"Thank you for agreeing to see me, Severus," Dumbledore said, pouring the tea from his hideously patterned teapot and grabbing the biscuit tin as it made a break for freedom. Snape noted he was still wearing the flowery bonnet from his Christmas cracker.

"I had a choice? It's a little late to tell me that now." Snape said, lingering over his choice of biscuit just to watch the half-sentient container cringe.

"Severus," Dumbledore said steadily, surveying him grimly through his half-moon glasses. The rare sight of Dumbledore being serious usually heralded danger, but it was just a little hard to feel the appropriate sense of dread when he wore a flowery bonnet.

Snape sighed. No teasing? No seemingly gentle but in actuality, terribly underhanded remarks? Not even a weak pretence at scatter-brained eccentricity? Clearly he'd overstepped a mark somewhere.

He ran through the long list of unspoken rules he'd broken with great glee since the holidays had begun. He'd driven a Hufflepuff or two to mental breakdown, but the Headmaster cared very little for 'Puffs. He'd taken an exorbitant amount of points from Gryffindor for singing Christmas carols in the halls. He'd given Slytherin an exorbitant amount of points just for being at Hogwarts for the holidays. He didn't think he'd murdered anybody, whether accidental or not. He was pretty sure nobody had seen him curse the stairs leading to the Gryffindor tower to melt and reform over someone's feet if they were wearing a 'Weasley jumper'. He certainly hadn't been seen anywhere near Weasley's rat when it was found struggling to prevent itself being hanged by its own tail.

"Severus, I know you do not like young Mr. Potter, but your conduct in this instance is appalling."

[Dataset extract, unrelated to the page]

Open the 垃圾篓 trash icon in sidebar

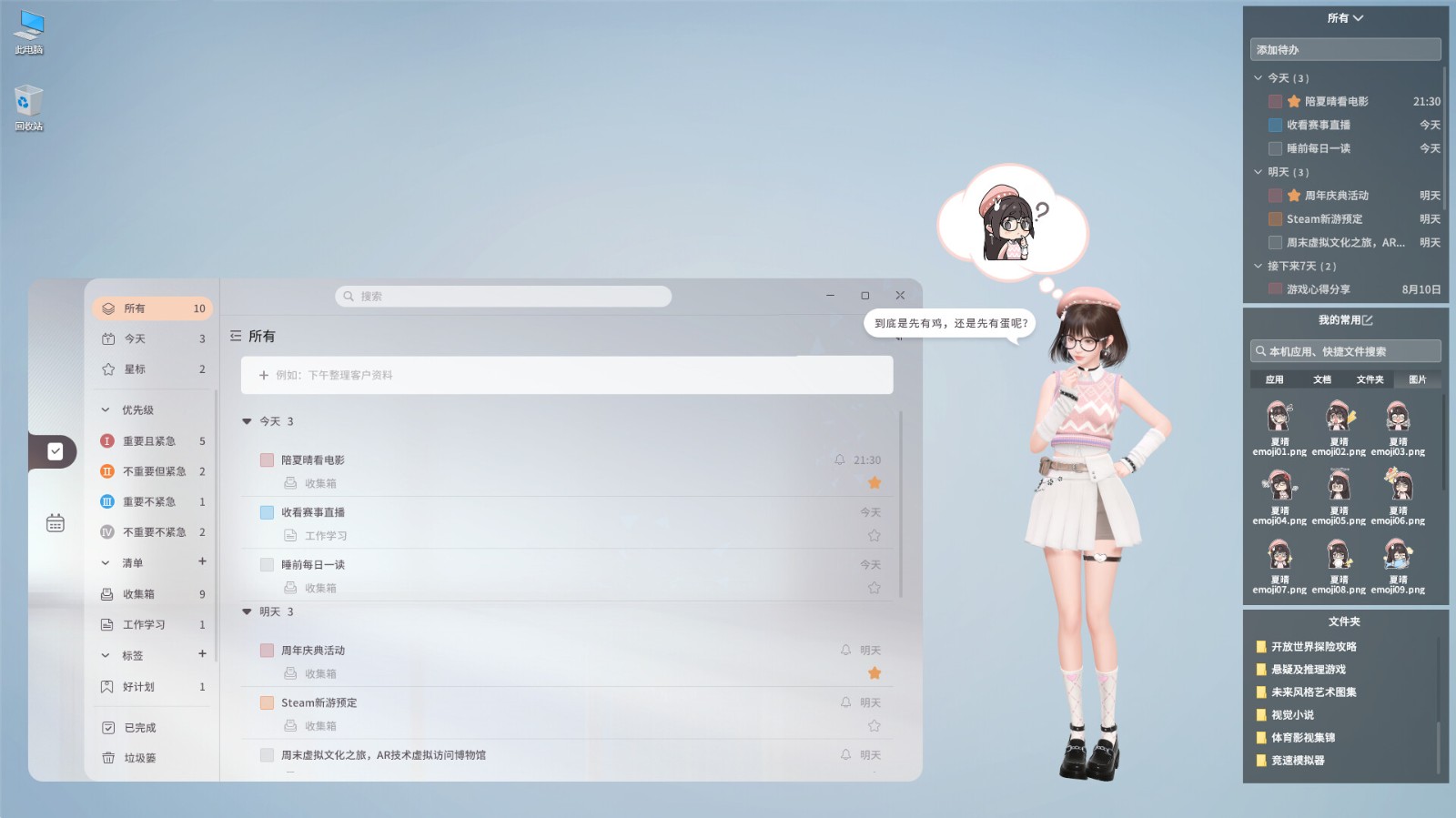(108, 758)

Snape fixed his gaze quite firmly on his custard cream, knowing that if he met The Eyes he was doomed. With a capital, curly, Dumbledoresque 'D'.

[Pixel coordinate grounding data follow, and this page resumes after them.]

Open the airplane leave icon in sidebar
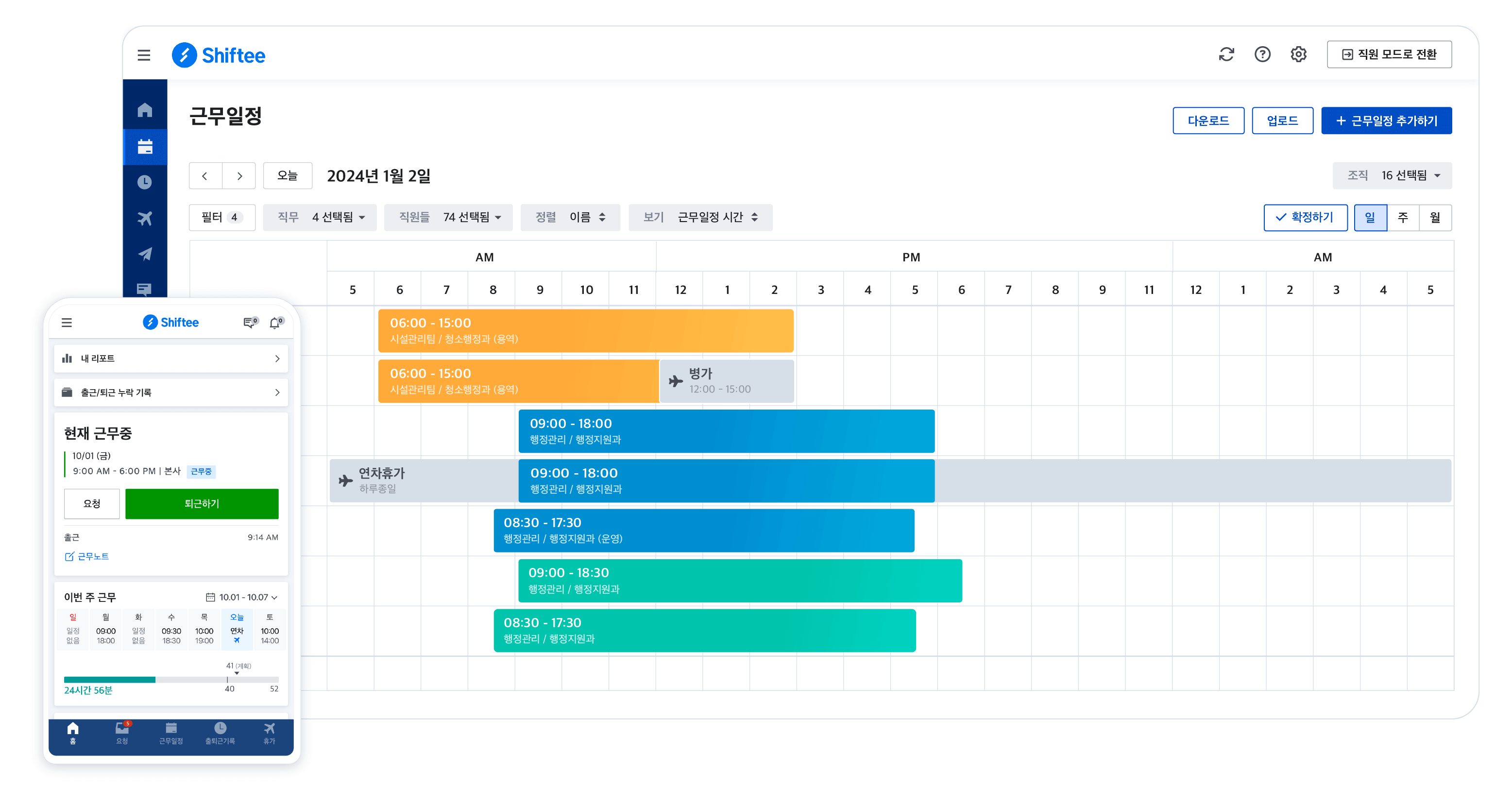 pos(145,218)
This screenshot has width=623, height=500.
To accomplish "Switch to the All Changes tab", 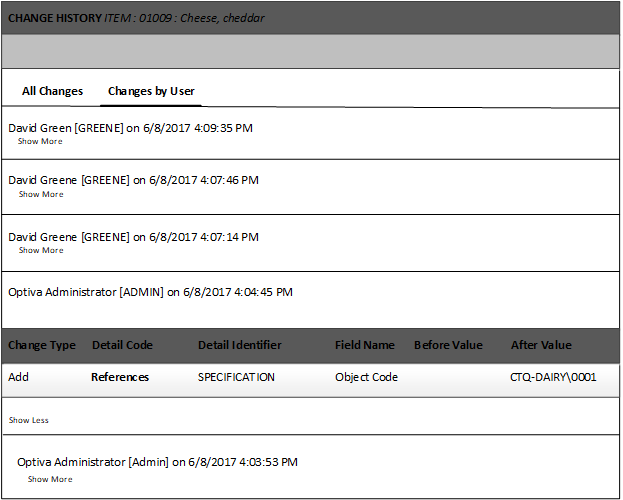I will coord(52,91).
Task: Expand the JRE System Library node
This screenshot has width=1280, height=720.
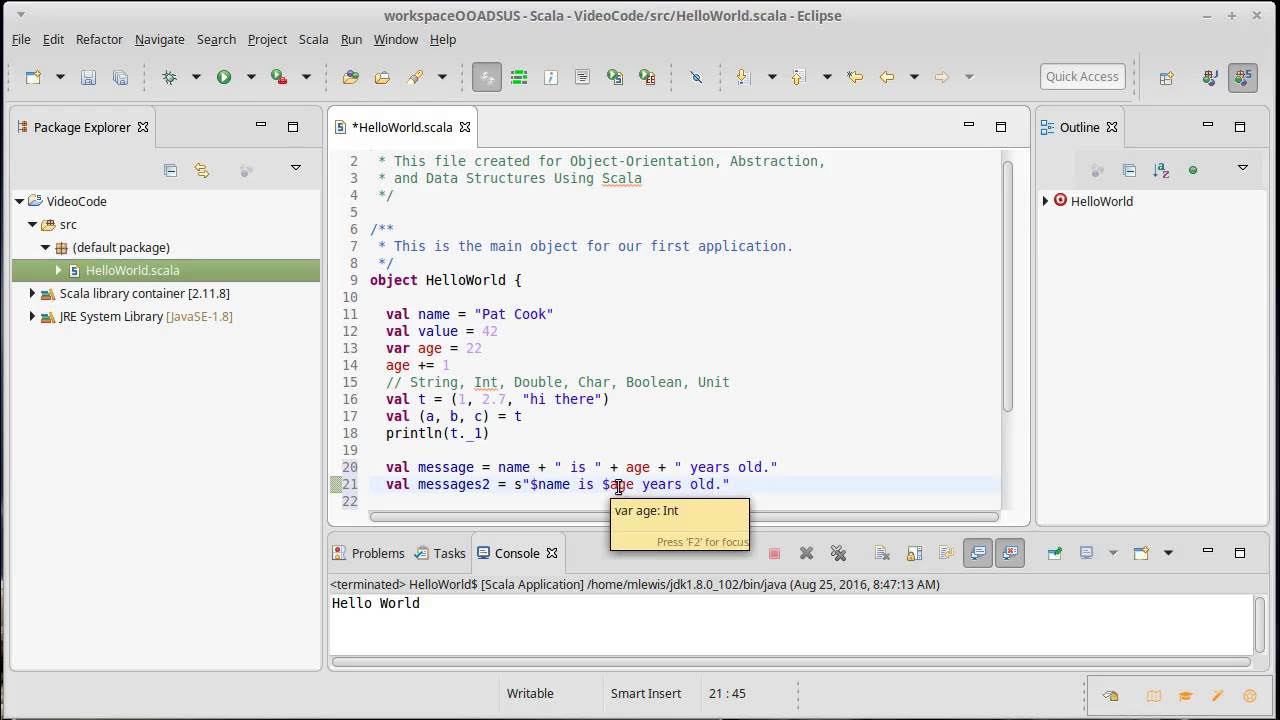Action: (32, 316)
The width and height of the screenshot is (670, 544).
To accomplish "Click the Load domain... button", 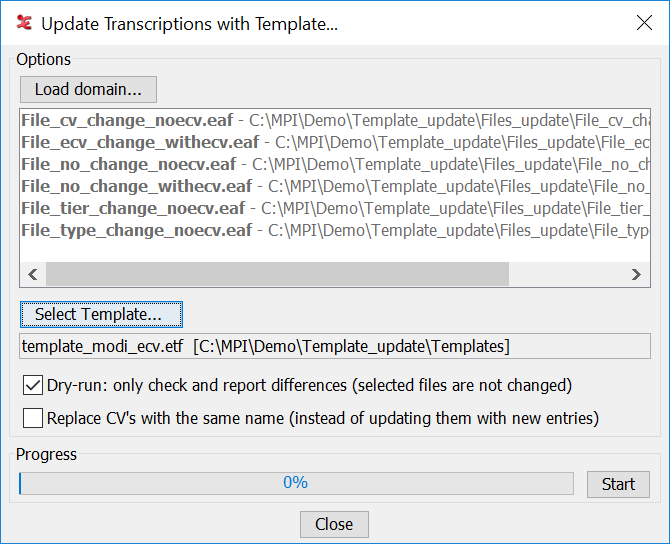I will pos(88,89).
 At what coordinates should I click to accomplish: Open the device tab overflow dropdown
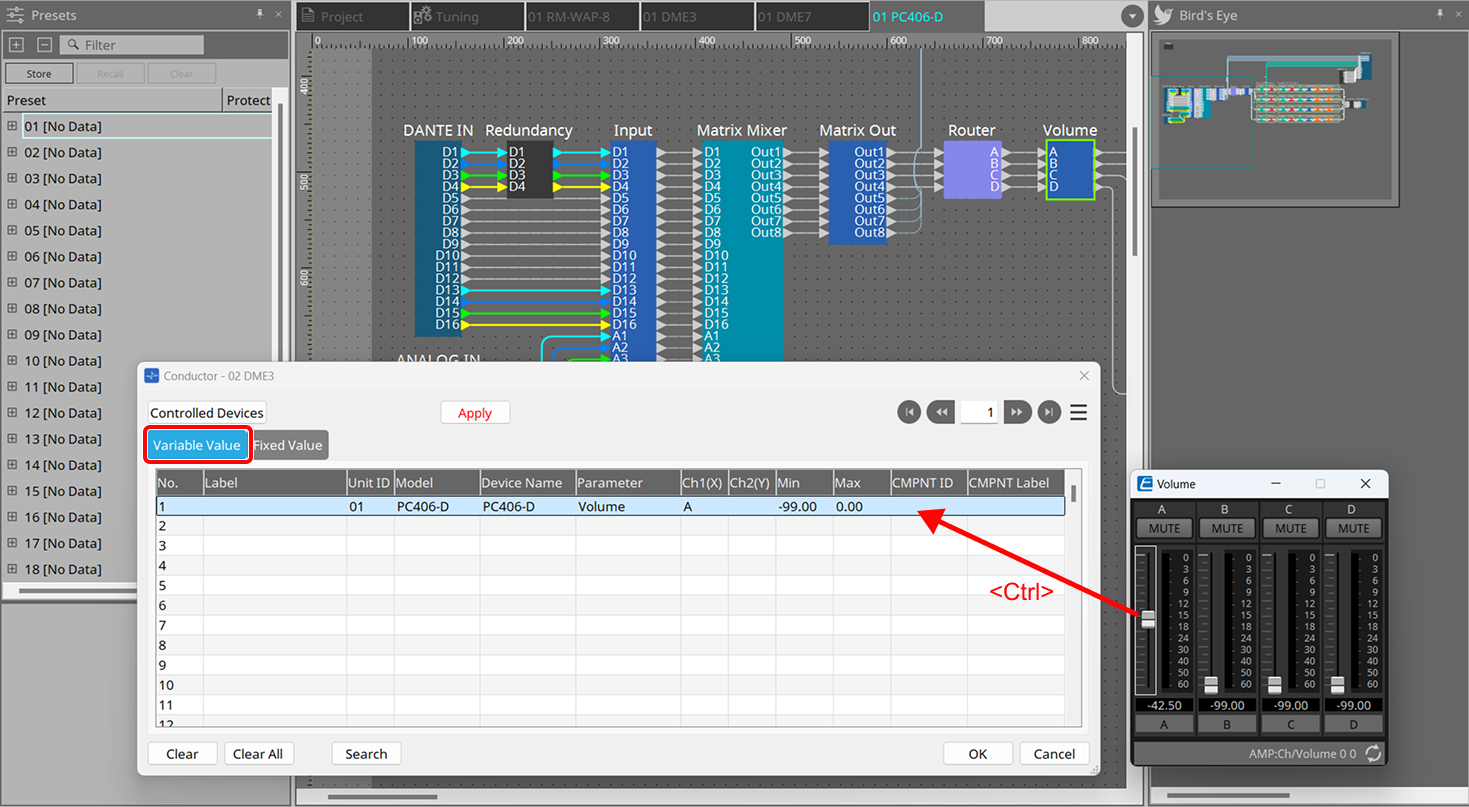point(1131,15)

That narrowed it down a little. What had he done to Potter lately? He'd cursed him to break into song (there may or may not have been a truly terrible rendition of 'Somewhere Over The Rainbow' at some point) whenever he saw a suit of armour. He'd used Legilimency on him, but that had been an exercise in pointlessness given that he didn't think much. He'd taken points from him for scowling. He'd changed his name to 'Rosalind', but that was an improvement anyway, and nobody of importance had noticed until earlier that morning. He might have charmed his robes to flash green and silver whenever he said 'Slytherin' 'Malfoy' or 'Snape', and given that Christmas season was complaining season, they'd been near permanently in the green. He may have slipped him a hair-raising potion at some point. And then there was the incident with the unicorn hair net that had been very complicated and time-consuming to set up, but worth it for Dunce's repeated and helpless attempts to escape…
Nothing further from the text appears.